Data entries
**********

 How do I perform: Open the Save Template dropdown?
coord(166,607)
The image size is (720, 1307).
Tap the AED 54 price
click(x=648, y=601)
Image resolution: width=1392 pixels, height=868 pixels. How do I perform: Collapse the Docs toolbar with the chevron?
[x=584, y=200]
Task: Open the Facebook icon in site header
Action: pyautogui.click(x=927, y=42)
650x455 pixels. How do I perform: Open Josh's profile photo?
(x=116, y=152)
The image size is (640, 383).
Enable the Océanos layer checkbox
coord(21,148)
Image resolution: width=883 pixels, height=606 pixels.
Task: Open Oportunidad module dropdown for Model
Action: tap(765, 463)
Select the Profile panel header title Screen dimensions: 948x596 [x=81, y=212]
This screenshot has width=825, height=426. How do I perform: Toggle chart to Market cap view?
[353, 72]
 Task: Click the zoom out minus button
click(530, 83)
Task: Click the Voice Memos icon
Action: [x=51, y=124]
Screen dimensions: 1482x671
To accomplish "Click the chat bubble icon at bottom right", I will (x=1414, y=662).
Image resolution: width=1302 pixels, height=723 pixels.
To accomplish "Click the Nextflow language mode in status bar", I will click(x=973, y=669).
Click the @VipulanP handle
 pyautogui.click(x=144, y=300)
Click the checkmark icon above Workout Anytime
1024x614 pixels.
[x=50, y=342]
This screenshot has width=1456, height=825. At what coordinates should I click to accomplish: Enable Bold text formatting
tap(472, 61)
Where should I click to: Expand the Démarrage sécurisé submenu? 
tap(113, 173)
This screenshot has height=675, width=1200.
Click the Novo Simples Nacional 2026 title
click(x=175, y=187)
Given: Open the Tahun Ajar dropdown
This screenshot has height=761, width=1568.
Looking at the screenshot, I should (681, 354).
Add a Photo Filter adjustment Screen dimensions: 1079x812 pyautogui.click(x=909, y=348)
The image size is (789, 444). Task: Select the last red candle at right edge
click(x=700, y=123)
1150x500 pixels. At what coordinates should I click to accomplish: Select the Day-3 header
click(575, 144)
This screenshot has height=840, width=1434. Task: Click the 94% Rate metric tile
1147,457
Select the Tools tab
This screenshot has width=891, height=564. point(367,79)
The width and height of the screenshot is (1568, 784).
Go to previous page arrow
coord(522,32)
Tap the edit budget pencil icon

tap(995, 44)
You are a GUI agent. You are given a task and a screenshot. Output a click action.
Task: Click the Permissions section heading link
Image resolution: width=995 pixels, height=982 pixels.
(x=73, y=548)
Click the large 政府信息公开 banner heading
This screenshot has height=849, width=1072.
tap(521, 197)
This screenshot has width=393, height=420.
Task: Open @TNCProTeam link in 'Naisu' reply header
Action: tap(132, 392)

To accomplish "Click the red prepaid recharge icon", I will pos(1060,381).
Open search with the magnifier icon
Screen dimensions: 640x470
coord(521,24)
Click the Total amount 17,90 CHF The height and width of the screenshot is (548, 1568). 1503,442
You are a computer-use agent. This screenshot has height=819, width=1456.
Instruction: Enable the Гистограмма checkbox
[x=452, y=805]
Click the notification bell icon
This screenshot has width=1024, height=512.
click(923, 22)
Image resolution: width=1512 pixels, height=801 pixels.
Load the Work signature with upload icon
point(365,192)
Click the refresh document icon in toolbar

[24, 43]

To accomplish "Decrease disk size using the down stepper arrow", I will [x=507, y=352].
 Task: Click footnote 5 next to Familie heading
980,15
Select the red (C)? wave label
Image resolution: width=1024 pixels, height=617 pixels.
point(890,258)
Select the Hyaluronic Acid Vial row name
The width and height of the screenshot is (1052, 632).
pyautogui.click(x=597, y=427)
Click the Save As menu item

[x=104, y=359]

**********

Exercise prompt - Put the data entries above into a Markdown table with two columns, No. and Line. Each nonblank line gets one row, and blank lines are skipped.

The answer -
| No. | Line |
|---|---|
| 1 |  How do I perform: Open the Save Template dropdown? |
| 2 | coord(166,607) |
| 3 | The image size is (720, 1307). |
| 4 | Tap the AED 54 price |
| 5 | click(x=648, y=601) |
| 6 | Image resolution: width=1392 pixels, height=868 pixels. How do I perform: Collapse the Docs toolbar with the chevron? |
| 7 | [x=584, y=200] |
| 8 | Task: Open the Facebook icon in site header |
| 9 | Action: pyautogui.click(x=927, y=42) |
| 10 | 650x455 pixels. How do I perform: Open Josh's profile photo? |
| 11 | (x=116, y=152) |
| 12 | The image size is (640, 383). |
| 13 | Enable the Océanos layer checkbox |
| 14 | coord(21,148) |
| 15 | Image resolution: width=883 pixels, height=606 pixels. |
| 16 | Task: Open Oportunidad module dropdown for Model |
| 17 | Action: tap(765, 463) |
| 18 | Select the Profile panel header title Screen dimensions: 948x596 [x=81, y=212] |
| 19 | This screenshot has width=825, height=426. How do I perform: Toggle chart to Market cap view? |
| 20 | [353, 72] |
| 21 |  Task: Click the zoom out minus button |
| 22 | click(530, 83) |
| 23 | Task: Click the Voice Memos icon |
| 24 | Action: [x=51, y=124] |
| 25 | Screen dimensions: 1482x671 |
| 26 | To accomplish "Click the chat bubble icon at bottom right", I will (x=1414, y=662). |
| 27 | Image resolution: width=1302 pixels, height=723 pixels. |
| 28 | To accomplish "Click the Nextflow language mode in status bar", I will click(x=973, y=669). |
| 29 | Click the @VipulanP handle |
| 30 |  pyautogui.click(x=144, y=300) |
| 31 | Click the checkmark icon above Workout Anytime |
| 32 | 1024x614 pixels. |
| 33 | [x=50, y=342] |
| 34 | This screenshot has width=1456, height=825. At what coordinates should I click to accomplish: Enable Bold text formatting |
| 35 | tap(472, 61) |
| 36 | Where should I click to: Expand the Démarrage sécurisé submenu?  |
| 37 | tap(113, 173) |
| 38 | This screenshot has height=675, width=1200. |
| 39 | Click the Novo Simples Nacional 2026 title |
| 40 | click(x=175, y=187) |
| 41 | Given: Open the Tahun Ajar dropdown |
| 42 | This screenshot has height=761, width=1568. |
| 43 | Looking at the screenshot, I should (681, 354). |
| 44 | Add a Photo Filter adjustment Screen dimensions: 1079x812 pyautogui.click(x=909, y=348) |
| 45 | The image size is (789, 444). Task: Select the last red candle at right edge |
| 46 | click(x=700, y=123) |
| 47 | 1150x500 pixels. At what coordinates should I click to accomplish: Select the Day-3 header |
| 48 | click(575, 144) |
| 49 | This screenshot has height=840, width=1434. Task: Click the 94% Rate metric tile |
| 50 | 1147,457 |
| 51 | Select the Tools tab |
| 52 | This screenshot has width=891, height=564. point(367,79) |
| 53 | The width and height of the screenshot is (1568, 784). |
| 54 | Go to previous page arrow |
| 55 | coord(522,32) |
| 56 | Tap the edit budget pencil icon |
| 57 | tap(995, 44) |
| 58 | You are a GUI agent. You are given a task and a screenshot. Output a click action. |
| 59 | Task: Click the Permissions section heading link |
| 60 | Image resolution: width=995 pixels, height=982 pixels. |
| 61 | (x=73, y=548) |
| 62 | Click the large 政府信息公开 banner heading |
| 63 | This screenshot has height=849, width=1072. |
| 64 | tap(521, 197) |
| 65 | This screenshot has width=393, height=420. |
| 66 | Task: Open @TNCProTeam link in 'Naisu' reply header |
| 67 | Action: tap(132, 392) |
| 68 | To accomplish "Click the red prepaid recharge icon", I will pos(1060,381). |
| 69 | Open search with the magnifier icon |
| 70 | Screen dimensions: 640x470 |
| 71 | coord(521,24) |
| 72 | Click the Total amount 17,90 CHF The height and width of the screenshot is (548, 1568). 1503,442 |
| 73 | You are a computer-use agent. This screenshot has height=819, width=1456. |
| 74 | Instruction: Enable the Гистограмма checkbox |
| 75 | [x=452, y=805] |
| 76 | Click the notification bell icon |
| 77 | This screenshot has width=1024, height=512. |
| 78 | click(923, 22) |
| 79 | Image resolution: width=1512 pixels, height=801 pixels. |
| 80 | Load the Work signature with upload icon |
| 81 | point(365,192) |
| 82 | Click the refresh document icon in toolbar |
| 83 | [24, 43] |
| 84 | To accomplish "Decrease disk size using the down stepper arrow", I will [x=507, y=352]. |
| 85 |  Task: Click footnote 5 next to Familie heading |
| 86 | 980,15 |
| 87 | Select the red (C)? wave label |
| 88 | Image resolution: width=1024 pixels, height=617 pixels. |
| 89 | point(890,258) |
| 90 | Select the Hyaluronic Acid Vial row name |
| 91 | The width and height of the screenshot is (1052, 632). |
| 92 | pyautogui.click(x=597, y=427) |
| 93 | Click the Save As menu item |
| 94 | [x=104, y=359] |